Request -
Reproduce the records verbatim, from the first line through the line containing "Click the Visitation", with both ends included.

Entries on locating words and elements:
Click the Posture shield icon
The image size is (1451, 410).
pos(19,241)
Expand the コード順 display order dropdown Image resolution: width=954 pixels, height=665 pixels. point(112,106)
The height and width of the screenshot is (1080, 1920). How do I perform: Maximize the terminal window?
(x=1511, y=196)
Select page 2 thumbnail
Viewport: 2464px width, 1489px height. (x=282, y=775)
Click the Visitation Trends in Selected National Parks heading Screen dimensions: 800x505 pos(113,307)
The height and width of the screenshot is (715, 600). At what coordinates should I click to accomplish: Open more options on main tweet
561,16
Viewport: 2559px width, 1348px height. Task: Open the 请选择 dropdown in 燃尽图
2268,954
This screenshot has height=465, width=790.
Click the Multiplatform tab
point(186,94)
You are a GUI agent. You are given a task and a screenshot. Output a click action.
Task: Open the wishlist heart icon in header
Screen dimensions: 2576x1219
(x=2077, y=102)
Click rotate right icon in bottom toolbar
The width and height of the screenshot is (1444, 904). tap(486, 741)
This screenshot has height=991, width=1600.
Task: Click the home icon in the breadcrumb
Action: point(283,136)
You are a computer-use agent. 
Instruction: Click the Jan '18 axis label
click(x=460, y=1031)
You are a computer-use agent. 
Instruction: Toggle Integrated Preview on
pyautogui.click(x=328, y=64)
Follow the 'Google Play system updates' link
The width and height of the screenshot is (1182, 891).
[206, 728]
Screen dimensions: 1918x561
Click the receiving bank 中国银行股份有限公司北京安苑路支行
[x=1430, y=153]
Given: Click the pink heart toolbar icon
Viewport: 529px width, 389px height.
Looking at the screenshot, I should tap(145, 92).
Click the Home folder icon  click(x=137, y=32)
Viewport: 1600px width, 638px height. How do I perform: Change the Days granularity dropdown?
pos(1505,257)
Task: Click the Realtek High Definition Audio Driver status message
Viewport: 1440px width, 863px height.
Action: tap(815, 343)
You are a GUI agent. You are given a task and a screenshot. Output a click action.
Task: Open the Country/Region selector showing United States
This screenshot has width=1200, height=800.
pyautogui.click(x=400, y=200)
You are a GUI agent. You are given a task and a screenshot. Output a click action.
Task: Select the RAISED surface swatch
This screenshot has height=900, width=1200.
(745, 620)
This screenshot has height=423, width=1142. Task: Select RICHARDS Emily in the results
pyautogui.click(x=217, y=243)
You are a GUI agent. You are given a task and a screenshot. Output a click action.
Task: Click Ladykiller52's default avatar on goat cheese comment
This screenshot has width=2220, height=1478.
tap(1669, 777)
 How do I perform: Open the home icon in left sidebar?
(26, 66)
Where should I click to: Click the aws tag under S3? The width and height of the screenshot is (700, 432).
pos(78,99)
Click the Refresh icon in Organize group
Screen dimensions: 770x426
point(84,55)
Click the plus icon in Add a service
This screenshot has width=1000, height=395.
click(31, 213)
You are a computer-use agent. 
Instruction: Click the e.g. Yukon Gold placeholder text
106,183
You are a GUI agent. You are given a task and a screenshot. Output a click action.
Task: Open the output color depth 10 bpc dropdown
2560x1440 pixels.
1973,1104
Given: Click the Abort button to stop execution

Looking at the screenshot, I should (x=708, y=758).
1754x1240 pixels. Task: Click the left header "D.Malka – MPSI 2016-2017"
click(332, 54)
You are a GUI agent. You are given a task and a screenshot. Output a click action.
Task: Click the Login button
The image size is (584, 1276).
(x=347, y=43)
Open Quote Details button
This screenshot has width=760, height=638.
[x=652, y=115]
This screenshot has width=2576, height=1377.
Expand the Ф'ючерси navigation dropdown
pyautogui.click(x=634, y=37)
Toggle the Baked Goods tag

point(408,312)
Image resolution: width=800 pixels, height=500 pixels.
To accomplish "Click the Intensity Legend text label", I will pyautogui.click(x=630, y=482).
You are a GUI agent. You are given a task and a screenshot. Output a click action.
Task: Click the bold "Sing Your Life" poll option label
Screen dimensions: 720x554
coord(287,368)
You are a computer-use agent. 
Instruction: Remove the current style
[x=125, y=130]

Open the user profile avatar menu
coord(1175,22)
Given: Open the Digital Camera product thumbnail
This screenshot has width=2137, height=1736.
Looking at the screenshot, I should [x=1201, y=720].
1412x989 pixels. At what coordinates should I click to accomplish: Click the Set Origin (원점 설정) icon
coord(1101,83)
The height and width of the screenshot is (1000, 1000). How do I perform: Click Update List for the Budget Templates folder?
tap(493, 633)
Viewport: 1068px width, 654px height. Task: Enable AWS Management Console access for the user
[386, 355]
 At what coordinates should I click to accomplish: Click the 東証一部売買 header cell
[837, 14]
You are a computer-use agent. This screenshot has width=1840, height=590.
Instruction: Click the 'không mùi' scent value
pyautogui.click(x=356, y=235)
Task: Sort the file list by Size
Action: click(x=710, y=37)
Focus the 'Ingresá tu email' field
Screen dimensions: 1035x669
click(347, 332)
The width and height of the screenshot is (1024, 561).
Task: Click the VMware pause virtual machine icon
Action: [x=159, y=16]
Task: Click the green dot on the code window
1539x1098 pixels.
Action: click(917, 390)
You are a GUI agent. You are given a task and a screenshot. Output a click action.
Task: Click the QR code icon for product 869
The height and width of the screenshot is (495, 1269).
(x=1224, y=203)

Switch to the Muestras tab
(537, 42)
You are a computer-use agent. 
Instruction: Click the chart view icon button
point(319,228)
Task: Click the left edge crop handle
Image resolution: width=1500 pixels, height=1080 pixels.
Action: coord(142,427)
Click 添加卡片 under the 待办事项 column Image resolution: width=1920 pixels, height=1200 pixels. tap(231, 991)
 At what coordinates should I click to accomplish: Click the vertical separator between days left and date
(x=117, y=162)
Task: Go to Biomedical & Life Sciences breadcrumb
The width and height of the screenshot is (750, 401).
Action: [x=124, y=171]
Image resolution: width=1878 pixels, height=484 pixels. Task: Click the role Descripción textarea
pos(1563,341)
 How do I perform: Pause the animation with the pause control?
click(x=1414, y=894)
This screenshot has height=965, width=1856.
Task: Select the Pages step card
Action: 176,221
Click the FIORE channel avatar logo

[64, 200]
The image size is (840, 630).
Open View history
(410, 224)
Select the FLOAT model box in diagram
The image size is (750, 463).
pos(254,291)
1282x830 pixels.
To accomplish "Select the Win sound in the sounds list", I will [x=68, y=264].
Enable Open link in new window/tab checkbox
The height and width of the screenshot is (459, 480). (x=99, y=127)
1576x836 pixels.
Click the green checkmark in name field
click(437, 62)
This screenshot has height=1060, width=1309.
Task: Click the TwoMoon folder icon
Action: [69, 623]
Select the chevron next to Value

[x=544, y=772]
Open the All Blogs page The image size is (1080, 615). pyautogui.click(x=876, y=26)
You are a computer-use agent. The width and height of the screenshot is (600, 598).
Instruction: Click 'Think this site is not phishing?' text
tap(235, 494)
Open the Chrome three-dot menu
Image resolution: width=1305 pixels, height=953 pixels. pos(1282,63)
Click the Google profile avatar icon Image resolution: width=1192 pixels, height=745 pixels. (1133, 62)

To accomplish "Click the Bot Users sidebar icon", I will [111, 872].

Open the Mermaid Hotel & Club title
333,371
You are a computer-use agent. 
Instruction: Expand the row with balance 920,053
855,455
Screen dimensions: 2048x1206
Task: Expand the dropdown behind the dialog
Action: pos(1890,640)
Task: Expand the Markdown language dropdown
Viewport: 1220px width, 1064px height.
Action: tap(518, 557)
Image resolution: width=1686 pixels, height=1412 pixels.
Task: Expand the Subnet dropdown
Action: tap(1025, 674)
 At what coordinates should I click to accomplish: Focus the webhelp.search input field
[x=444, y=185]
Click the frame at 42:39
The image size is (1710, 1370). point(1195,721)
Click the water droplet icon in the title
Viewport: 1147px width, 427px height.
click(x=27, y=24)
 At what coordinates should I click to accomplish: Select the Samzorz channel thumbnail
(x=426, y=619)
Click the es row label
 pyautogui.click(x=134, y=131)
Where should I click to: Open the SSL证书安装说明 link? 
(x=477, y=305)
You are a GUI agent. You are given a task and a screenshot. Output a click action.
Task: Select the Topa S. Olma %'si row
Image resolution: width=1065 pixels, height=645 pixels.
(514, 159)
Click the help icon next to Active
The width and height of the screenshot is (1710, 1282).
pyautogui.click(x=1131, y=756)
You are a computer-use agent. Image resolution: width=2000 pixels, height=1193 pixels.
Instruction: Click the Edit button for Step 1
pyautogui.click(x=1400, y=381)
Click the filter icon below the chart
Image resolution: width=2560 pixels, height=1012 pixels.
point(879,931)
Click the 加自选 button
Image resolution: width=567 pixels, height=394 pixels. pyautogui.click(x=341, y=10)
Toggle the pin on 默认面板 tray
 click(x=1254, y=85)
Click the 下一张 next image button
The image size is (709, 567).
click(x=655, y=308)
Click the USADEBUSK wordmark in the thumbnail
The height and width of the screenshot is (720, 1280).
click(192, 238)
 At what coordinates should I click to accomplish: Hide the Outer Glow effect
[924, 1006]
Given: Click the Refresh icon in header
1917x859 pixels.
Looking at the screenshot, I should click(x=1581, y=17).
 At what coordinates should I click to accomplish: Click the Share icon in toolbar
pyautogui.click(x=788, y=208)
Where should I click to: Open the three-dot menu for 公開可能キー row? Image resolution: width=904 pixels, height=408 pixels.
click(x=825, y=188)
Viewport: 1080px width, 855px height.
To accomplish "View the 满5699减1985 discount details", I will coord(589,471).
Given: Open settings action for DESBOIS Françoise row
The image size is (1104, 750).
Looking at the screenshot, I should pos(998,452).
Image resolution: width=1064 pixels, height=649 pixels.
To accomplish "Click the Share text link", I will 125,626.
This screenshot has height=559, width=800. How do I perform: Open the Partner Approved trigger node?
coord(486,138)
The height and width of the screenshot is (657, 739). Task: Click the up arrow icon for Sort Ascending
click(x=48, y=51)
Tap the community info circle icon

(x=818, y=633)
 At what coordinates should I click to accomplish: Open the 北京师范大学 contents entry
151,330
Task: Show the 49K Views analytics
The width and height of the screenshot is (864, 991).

Correct output -
Click the Posture shield icon
The image size is (1451, 410).
pos(19,241)
Expand the コード順 display order dropdown Image resolution: width=954 pixels, height=665 pixels. point(112,106)
The height and width of the screenshot is (1080, 1920). How do I perform: Maximize the terminal window?
(x=1511, y=196)
Select page 2 thumbnail
Viewport: 2464px width, 1489px height. (x=282, y=775)
Click the Visitation Trends in Selected National Parks heading Screen dimensions: 800x505 pos(113,307)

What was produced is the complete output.